Tareas a realizar
A: Resume en dos oraciones el texto sobre la identidad europea.
B: Transcribe del texto sobre la identidad europea el tramo que va desde "Efectivamente, la esencia" hasta "que se encuadra.".

Texto original
□ □ □ □ □ □ □
De esta simple aritmética se derivan dos cuestiones: el incremento de estatus de cada miembro europeo y de sus ciudadanos, por su pertenencia al conjunto, y las posibilidades de su proyección como actor político en esa esfera internacional, posibilidades en todo punto inexploradas.
Efectivamente, la esencia europea, su relato en este siglo XXI, consiste en una propuesta de civilización que transcienda los particularismos de las culturas, los nacionalismos, siempre en algún grado anclados en criterios de identidad que apelan más a los afectos y a los símbolos que a la racionalidad. El esquema de lo que aquí a muchos nos parece retrógrado: la deriva centrifuga de nacionalismos populistas se replica a nivel europeo- la única diferencia es la perspectiva espacial y temporal en el que se encuadra.
Los derechos fundamentales siempre son personales, del individuo, nunca colectivos o de grupos en particular y menos aún de territorios. Ahí quedan los derechos forales. Y como colofón la perfección jurídica del esquema de sociedad abierta: individuo, imperio de la Ley y gobierno democrático, le confiere una significación con pretensiones universalistas.
Es por esto que la ideología liberal es tan afín a la globalización y ésta, en esencia el fenómeno más democrático de la modernidad. Por lo mismo, la mayor garantía de éxito del proceso es la interdependencia de intereses económicos (sirvan de ejemplo los 1,2 trillones de dólares que China tiene en bonos estadounidenses). En rigor, los nacionalismos desaforados, y cualquier soberanía chocando con la racionalidad ya lo es, encarnan las fuerzas centrifugas y son los enemigos velados de la civilización.
Pequeñas tribus europeas: la nostalgia del apego
Cada una de las grandes naciones europeas tiene su contribución histórica a ese proceso de civilización. Y cuesta desprenderse. La renuencia de Gran Bretaña a Europa responde sobre todo a la dificultad de aceptar que no caben prerrogativas sobre los rasgos más definitorios del orden liberal global, "liberalismo" o "libre mercado", en cuya formación han tenido un papel clave. De la misma manera que Grecia no tiene exclusividad alguna sobre el pensamiento racional, o Italia sobre la Ley, o España, peaje sobre los mares. Sencillamente porque no pueden, porque el alcance de su mérito es ya un patrimonio de todos.
□ □ □ □ □ □ □
Extractos de datos
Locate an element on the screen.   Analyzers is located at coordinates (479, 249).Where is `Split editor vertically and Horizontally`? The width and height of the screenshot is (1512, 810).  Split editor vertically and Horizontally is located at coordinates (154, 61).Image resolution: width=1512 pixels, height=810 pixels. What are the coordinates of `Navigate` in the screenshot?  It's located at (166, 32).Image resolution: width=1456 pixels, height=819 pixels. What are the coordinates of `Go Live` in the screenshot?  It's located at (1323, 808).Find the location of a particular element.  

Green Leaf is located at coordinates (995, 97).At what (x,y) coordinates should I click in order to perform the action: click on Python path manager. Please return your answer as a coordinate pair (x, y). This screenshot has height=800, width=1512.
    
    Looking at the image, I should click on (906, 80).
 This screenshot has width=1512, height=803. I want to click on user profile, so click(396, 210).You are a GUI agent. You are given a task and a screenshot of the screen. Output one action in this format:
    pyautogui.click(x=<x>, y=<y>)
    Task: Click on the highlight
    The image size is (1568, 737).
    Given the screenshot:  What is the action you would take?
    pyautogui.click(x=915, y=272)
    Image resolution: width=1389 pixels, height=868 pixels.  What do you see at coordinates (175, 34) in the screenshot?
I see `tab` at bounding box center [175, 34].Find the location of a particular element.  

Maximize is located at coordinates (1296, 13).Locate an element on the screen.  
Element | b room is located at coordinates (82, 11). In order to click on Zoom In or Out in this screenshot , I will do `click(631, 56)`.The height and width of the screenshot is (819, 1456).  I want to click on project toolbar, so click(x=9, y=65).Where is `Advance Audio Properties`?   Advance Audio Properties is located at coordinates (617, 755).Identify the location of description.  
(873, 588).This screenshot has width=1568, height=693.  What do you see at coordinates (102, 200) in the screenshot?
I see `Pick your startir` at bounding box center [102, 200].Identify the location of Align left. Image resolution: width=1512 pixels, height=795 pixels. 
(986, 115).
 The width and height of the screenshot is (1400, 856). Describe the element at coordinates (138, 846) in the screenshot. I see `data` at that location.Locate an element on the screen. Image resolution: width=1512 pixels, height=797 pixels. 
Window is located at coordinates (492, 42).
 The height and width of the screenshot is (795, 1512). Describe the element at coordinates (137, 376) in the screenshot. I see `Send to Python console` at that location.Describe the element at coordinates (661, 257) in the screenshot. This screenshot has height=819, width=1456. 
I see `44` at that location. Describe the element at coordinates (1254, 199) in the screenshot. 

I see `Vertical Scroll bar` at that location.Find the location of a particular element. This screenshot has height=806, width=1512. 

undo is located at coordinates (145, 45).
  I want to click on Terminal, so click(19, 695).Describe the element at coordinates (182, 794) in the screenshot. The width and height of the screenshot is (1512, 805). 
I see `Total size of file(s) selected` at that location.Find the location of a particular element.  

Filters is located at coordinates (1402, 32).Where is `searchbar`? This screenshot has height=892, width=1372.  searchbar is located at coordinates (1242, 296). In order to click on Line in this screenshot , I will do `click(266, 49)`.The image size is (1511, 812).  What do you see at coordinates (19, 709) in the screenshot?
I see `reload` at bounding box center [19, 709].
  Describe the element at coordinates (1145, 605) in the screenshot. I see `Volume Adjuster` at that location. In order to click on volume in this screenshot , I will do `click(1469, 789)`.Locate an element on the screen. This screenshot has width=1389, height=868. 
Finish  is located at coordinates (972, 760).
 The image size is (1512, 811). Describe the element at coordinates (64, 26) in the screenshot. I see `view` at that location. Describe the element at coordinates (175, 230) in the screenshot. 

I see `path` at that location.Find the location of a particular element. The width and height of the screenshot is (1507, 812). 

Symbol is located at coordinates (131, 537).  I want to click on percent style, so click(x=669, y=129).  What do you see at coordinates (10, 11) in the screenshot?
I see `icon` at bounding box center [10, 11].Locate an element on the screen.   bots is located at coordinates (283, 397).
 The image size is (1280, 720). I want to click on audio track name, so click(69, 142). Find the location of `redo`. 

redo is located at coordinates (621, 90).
□ □ □ □ □ □ □
Soluciones de ejercicios
A: El texto sostiene que la esencia europea en el siglo XXI es una propuesta de civilización que trasciende los particularismos culturales y los nacionalismos, fundada en derechos individuales, el imperio de la ley y el gobierno democrático. Añade que cada gran nación europea ha contribuido históricamente a ese proceso, pero que su mérito es ya patrimonio de todos y no le concede prerrogativas exclusivas.

B:
Efectivamente, la esencia europea, su relato en este siglo XXI, consiste en una propuesta de civilización que transcienda los particularismos de las culturas, los nacionalismos, siempre en algún grado anclados en criterios de identidad que apelan más a los afectos y a los símbolos que a la racionalidad. El esquema de lo que aquí a muchos nos parece retrógrado: la deriva centrifuga de nacionalismos populistas se replica a nivel europeo- la única diferencia es la perspectiva espacial y temporal en el que se encuadra.